Ce mélange de mise au ban, de mortification et d’entretien « humanitaire » de l’existence n’est pas sans rappeler, là encore, les modes contemporains de mise à l’écart des étrangers indésirables. Il s’agit bien d’en purger la société, mais en même temps de les faire vivre dans la marge même où ils sont consignés. Cette prise en charge factuelle de la vie de l’interné dans sa double dimension spatio-temporelle ne se matérialise pas seulement par la mise à l’écart. Elle s’incarne également dans leur surveillance quotidienne, à travers un agencement de pouvoir particulièrement mouvant et complexe. Le travail de surveillance y est chaque fois confié à une série d’objets, de locaux et de procédures qui déclinent le « regard policier » en plusieurs formes de contrôle s’ajoutant les unes aux autres. Rieucros devient un lieu idéal d’observation des différentes modulations du pouvoir que permettent les techniques de surveillance de l’époque.

Ce que les archives de Rieucros laissent apparaître, c’est un camp paradoxalement peu propice à la surveillance. On n’y trouve ni mirador, ni contrôle policier immédiat. De même, le camp paraît singulièrement ouvert sur cet espace public dont il est en même temps retranché. Isolé sur une crête, Rieucros n’en est pas moins proche de Mende ; et son fonctionnement ordinaire doit se comprendre en relation avec la ville, avec laquelle les échanges sont quotidiens. Les déplacements des internés en ville pour visites, et dans les villages et villes moyennes alentours pour le travail, transparaissent ainsi chaque semaine à travers les rapports du directeur du camp.

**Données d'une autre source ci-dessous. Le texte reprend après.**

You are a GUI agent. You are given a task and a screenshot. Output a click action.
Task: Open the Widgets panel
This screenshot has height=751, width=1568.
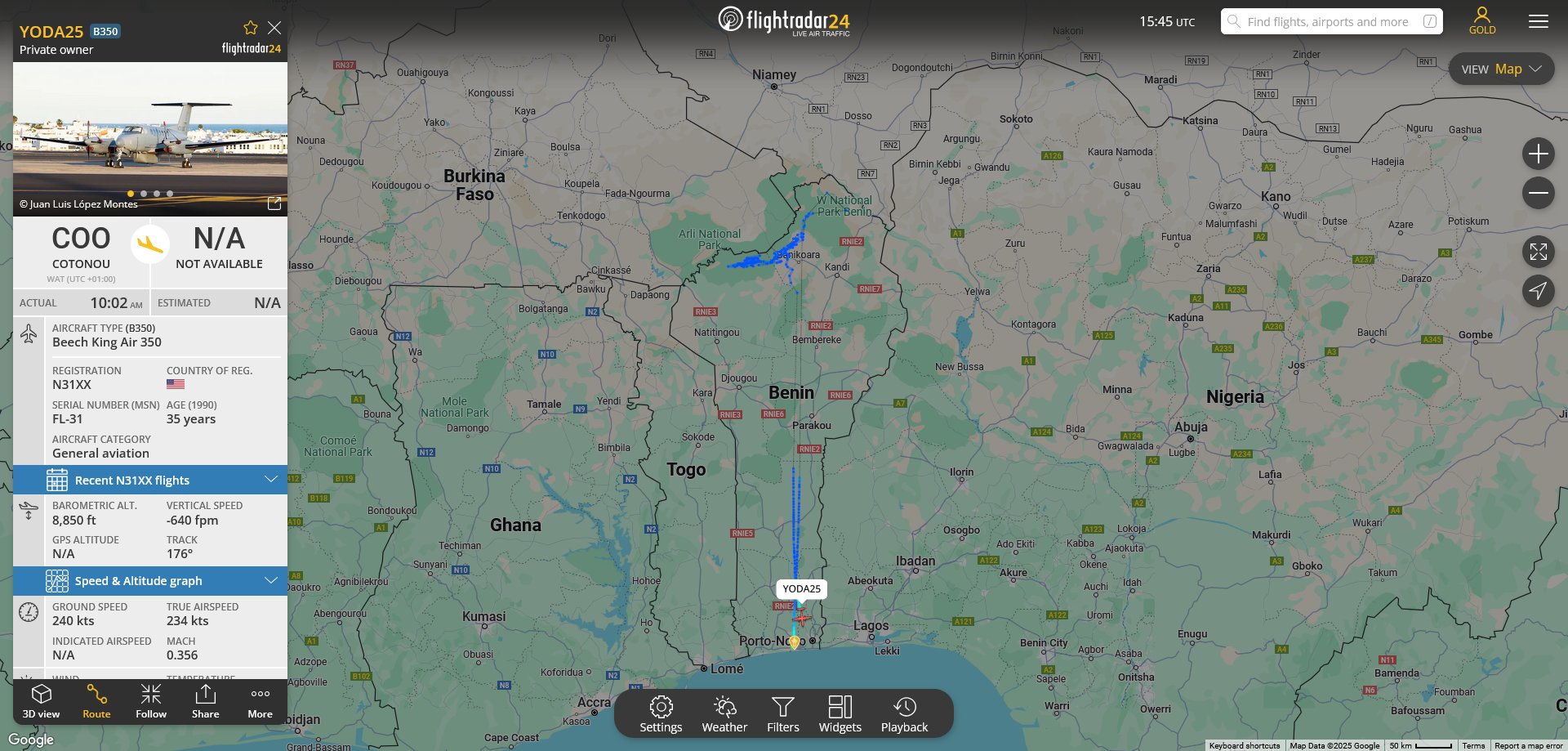coord(840,714)
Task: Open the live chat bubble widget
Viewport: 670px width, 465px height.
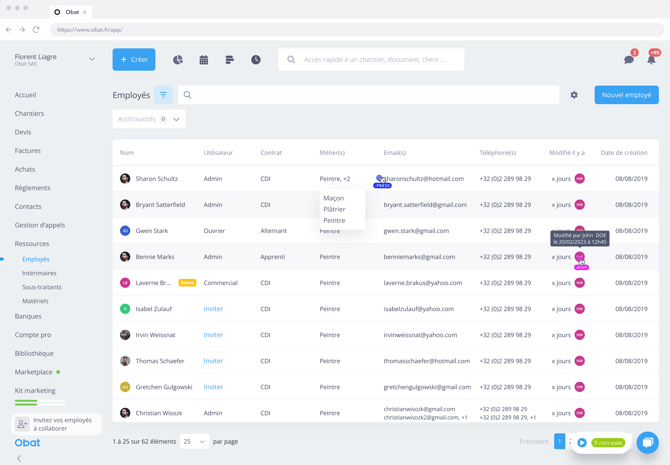Action: click(x=648, y=442)
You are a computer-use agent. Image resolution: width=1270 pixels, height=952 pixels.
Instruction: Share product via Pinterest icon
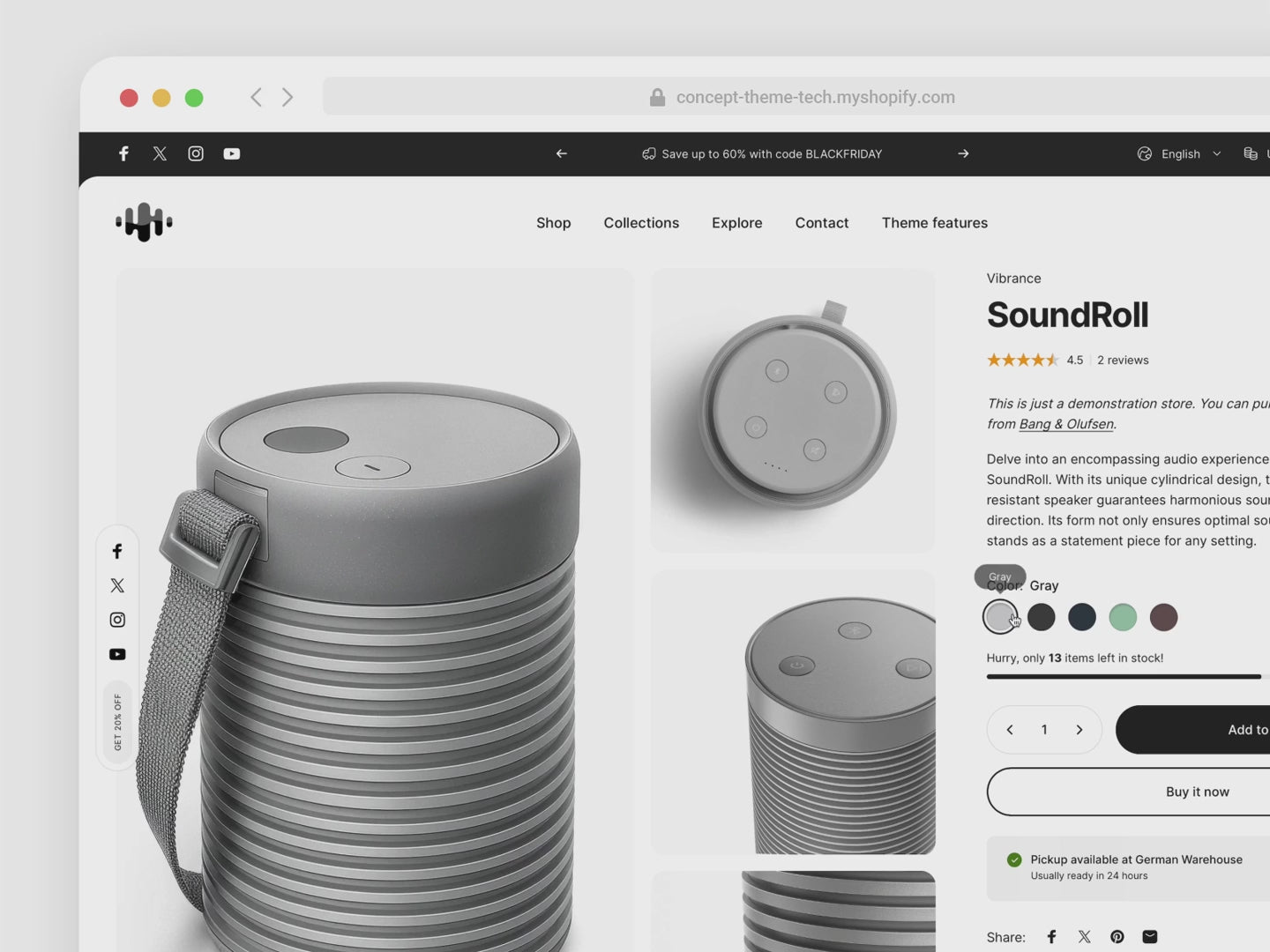pyautogui.click(x=1117, y=937)
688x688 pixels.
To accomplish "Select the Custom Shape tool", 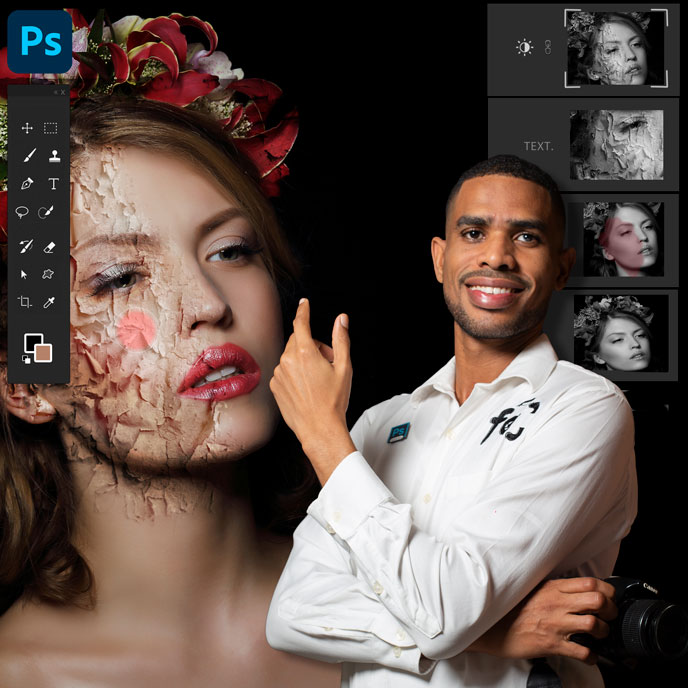I will (47, 274).
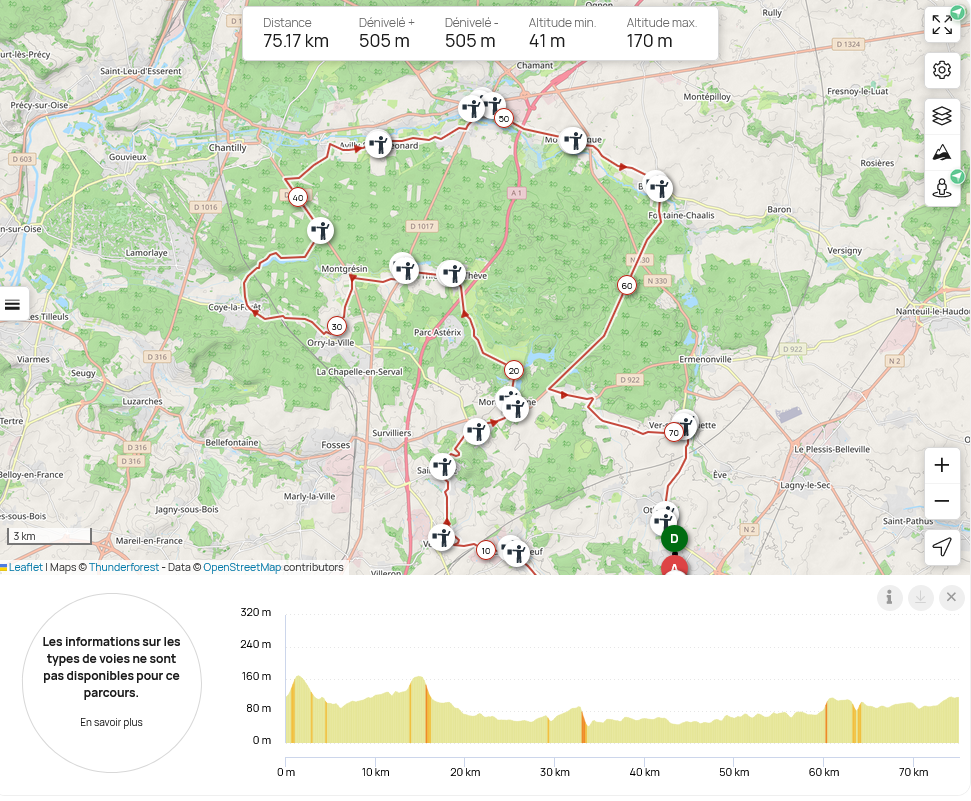
Task: Activate street-level pegman view
Action: pyautogui.click(x=942, y=187)
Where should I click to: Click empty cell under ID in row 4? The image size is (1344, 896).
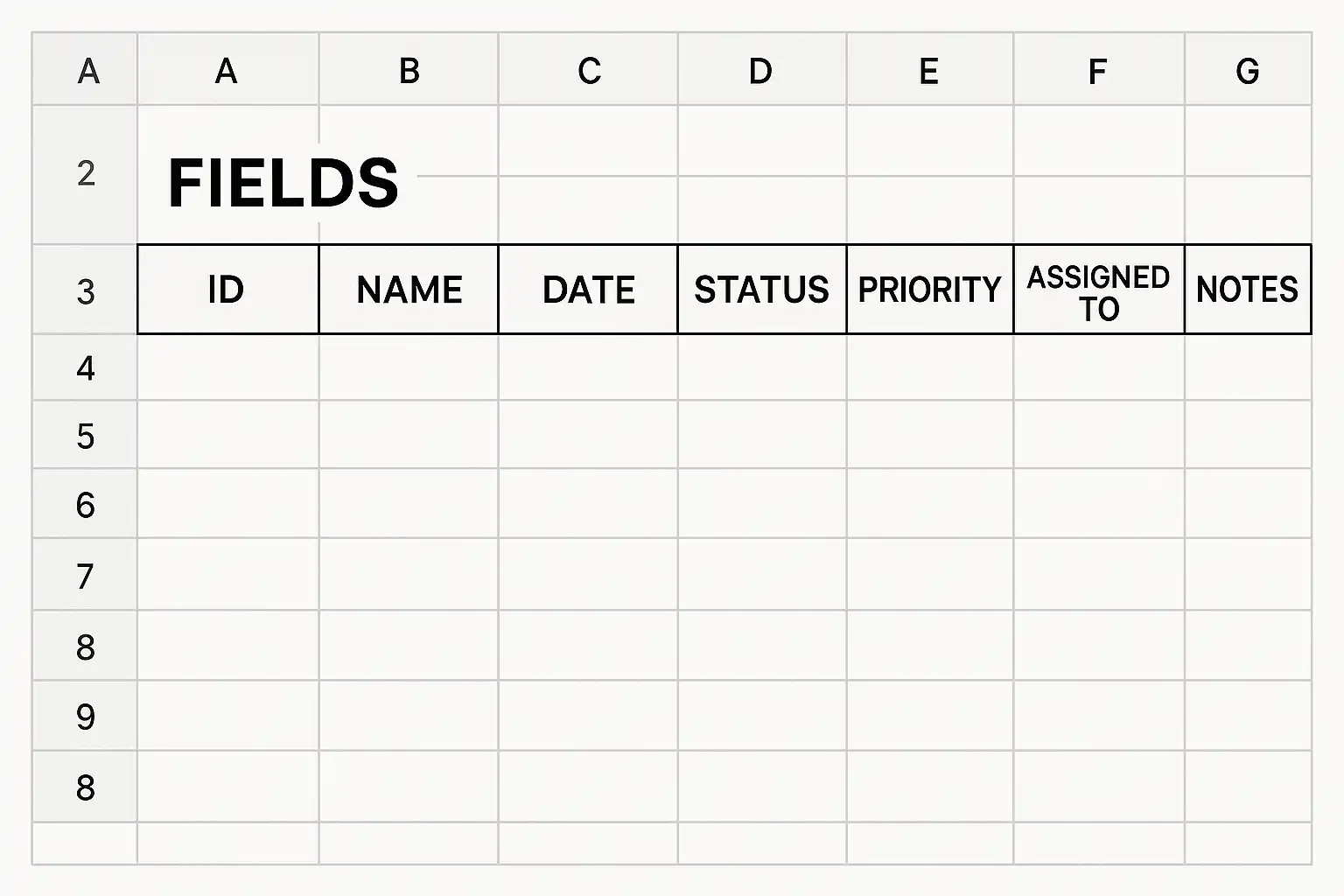coord(228,368)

Une mise à l’écart sans réclusion

La mise à l’écart n’est donc pas synonyme de réclusion et admet les permissions de sortie quotidiennes. Bien plus, on ne trouve pas à cette époque d’enceinte barbelée à Rieucros : le règlement interne évoque seulement l’existence d’une « zone d’évolution » délimitée par des « balises », à ne pas franchir sous peine de sanctions pénales. Le camp même est évoqué comme un « domaine ». Comment une telle extension dans l’espace peut-elle s’accommoder de la logique première du camp, celle de la surveillance ?

On s’en doute, la mobilité réelle des internés est en même temps conditionnée. La coercition ne disparaît donc pas avec l’ouverture du camp ; mais passe par d’autres réceptacles et objets qui assurent le travail de surveillance sous d’autres formes, dont aucune n’est équivalente aux autres. Toutes déclinent cependant le même rapport complexe à la durée et à la spatialisation des corps.

Le premier de ces « opérateurs » de la surveillance est le « carnet de visas » distribué aux internés. Il faut rappeler ici que Rieucros n’est, à l’origine, rien d’autre qu’une version de l’assignation à résidence prévue par le décret-loi du 2 mai 1938, sur la base de laquelle l’internement est institué par le décret du 12 novembre. Chaque nouvel interné est donc muni d’un carnet anthropométrique (également appelé carnet de visas) identique à celui qui est remis aux assignés, avec le domaine du camp pour lieu d’assignation. Ce « lieu » demeurant vague dans sa délimitation géographique, le carnet contribue précisément à lui donner une réalité tangible et contraignante. A travers la logique de l’assignation à résidence, l’usage dynamique de l’objet-« papier » donne une traduction matérielle à la saisie étroite de l’administration sur les déplacements et finalement sur la vie même de l’assigné, fournissant une première clé de la singulière ouverture de Rieucros.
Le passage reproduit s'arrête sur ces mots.